__Action item__. In the data below, repeat the line containing "Where should I" and every following line exactly, up to and including the last line. Exclude pictures.

--- Given records ---

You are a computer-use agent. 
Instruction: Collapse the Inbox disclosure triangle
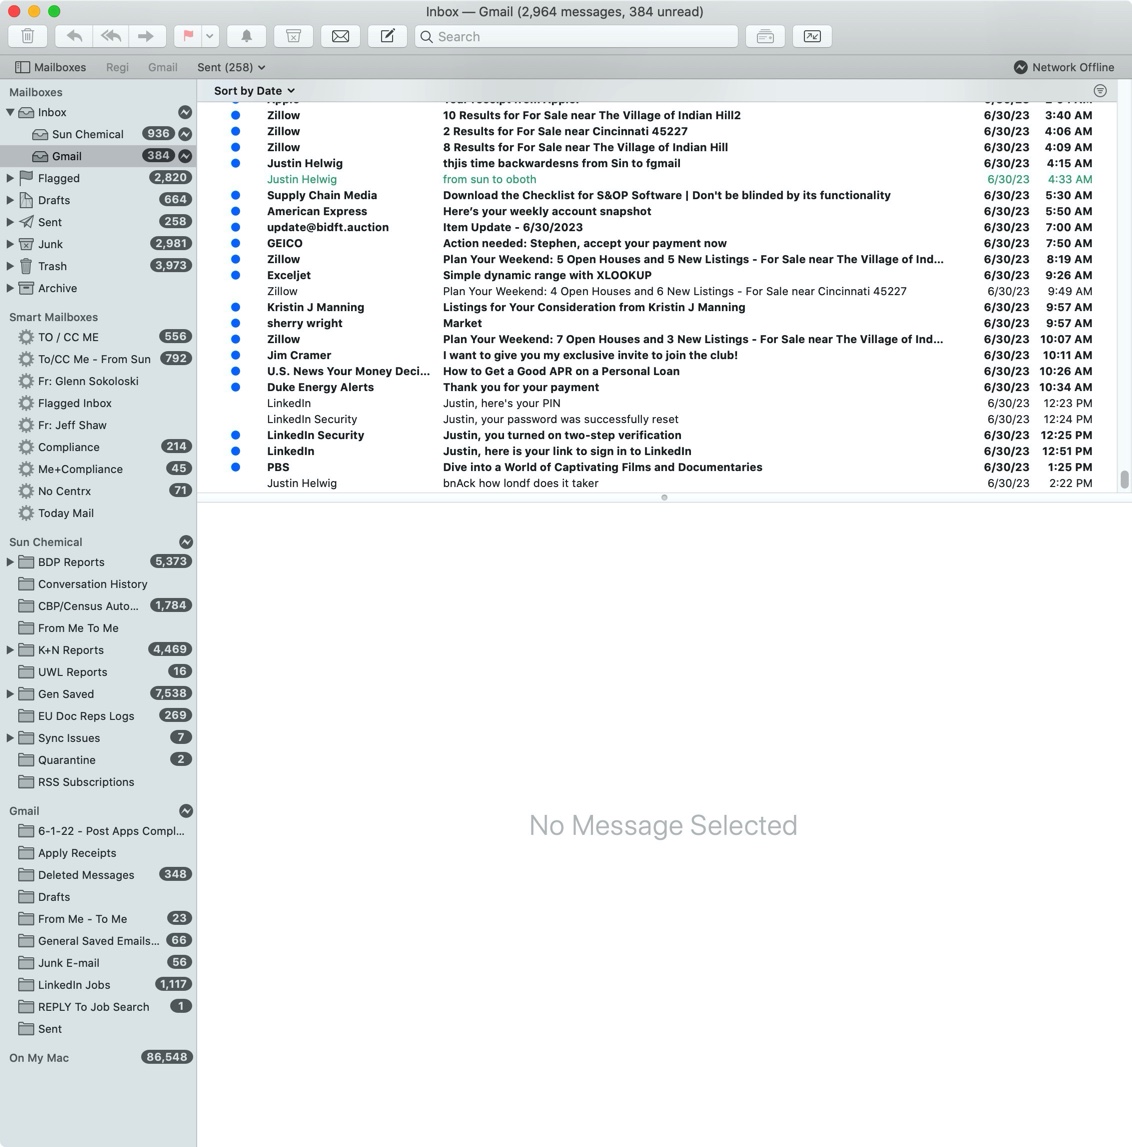12,112
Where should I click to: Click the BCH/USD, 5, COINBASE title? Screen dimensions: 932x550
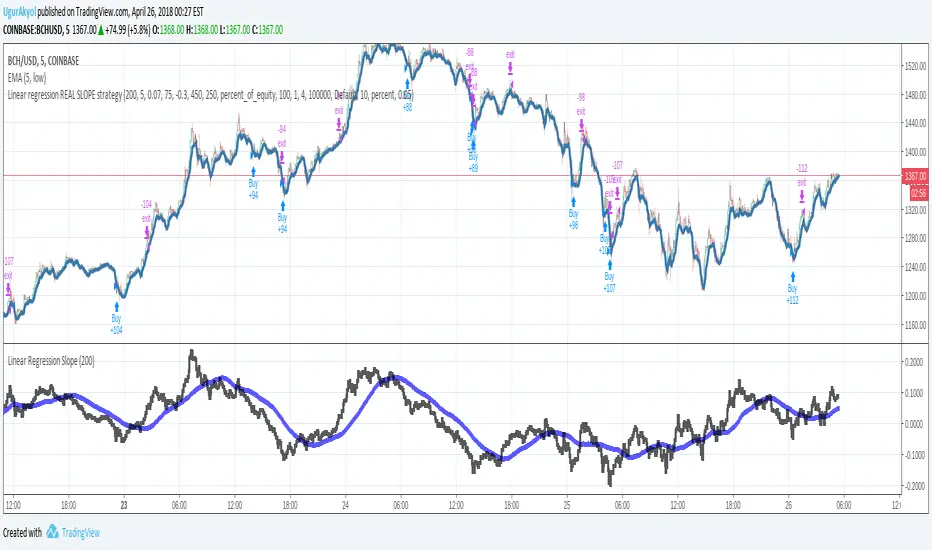click(x=43, y=61)
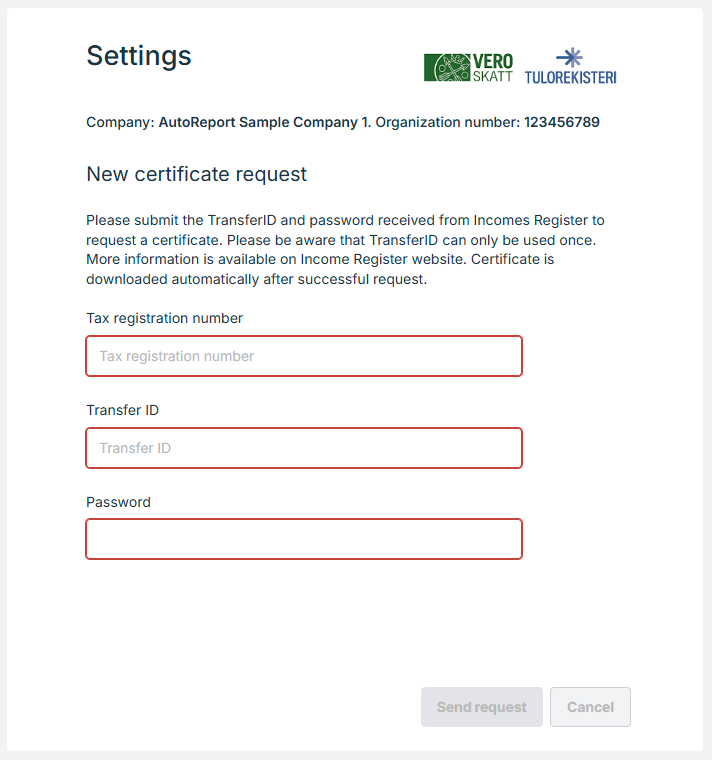The width and height of the screenshot is (712, 760).
Task: Click the word Company before the name
Action: (x=119, y=123)
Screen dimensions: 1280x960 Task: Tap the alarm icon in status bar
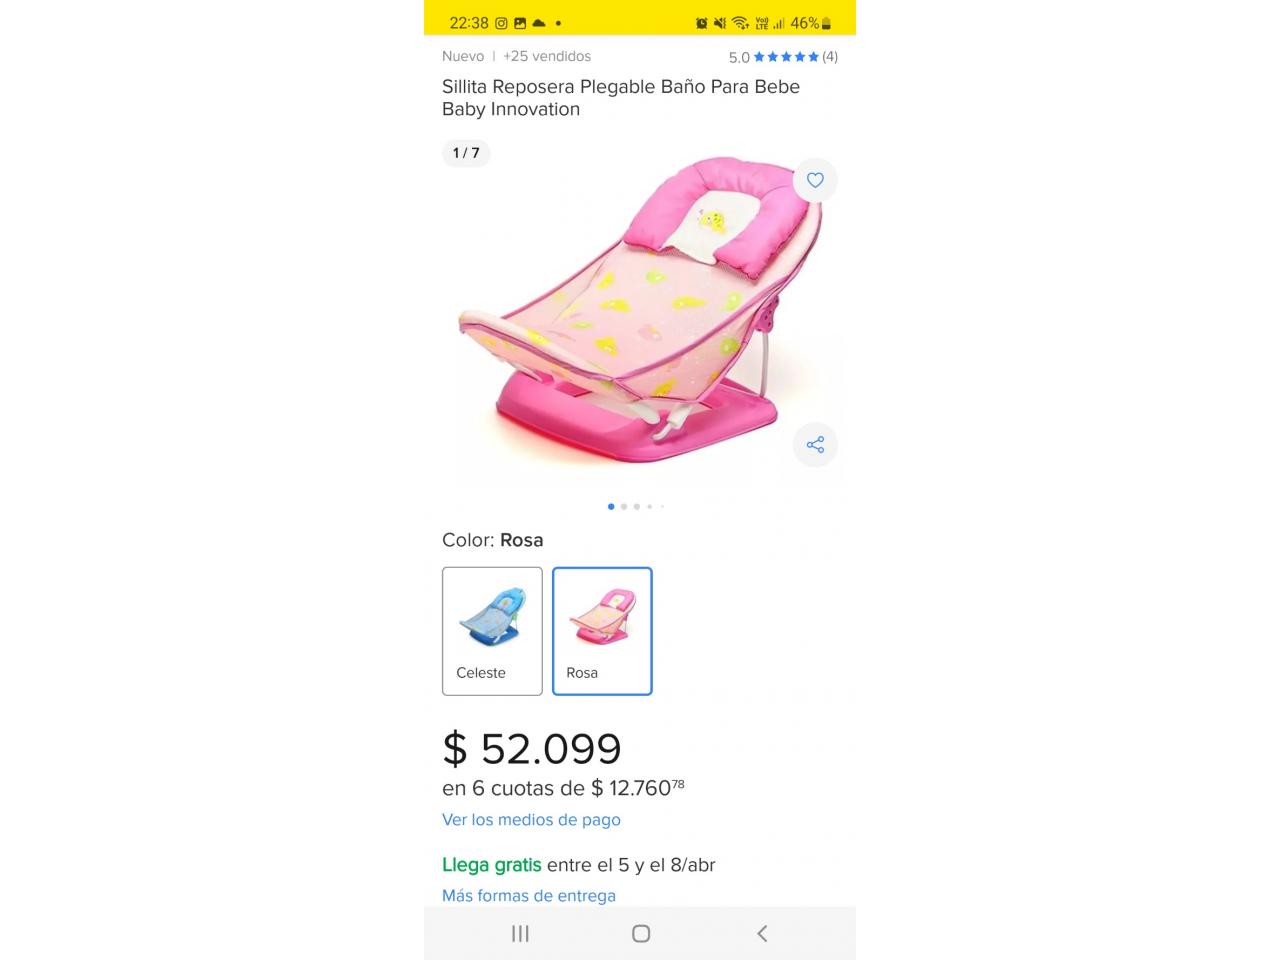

---

__Result of this exercise__.
Where should I click to: Click the BCH/USD, 5, COINBASE title? Screen dimensions: 932x550
click(x=43, y=61)
The width and height of the screenshot is (712, 760).
Task: Click the word Company before the name
Action: (x=119, y=123)
Screen dimensions: 1280x960 Task: Tap the alarm icon in status bar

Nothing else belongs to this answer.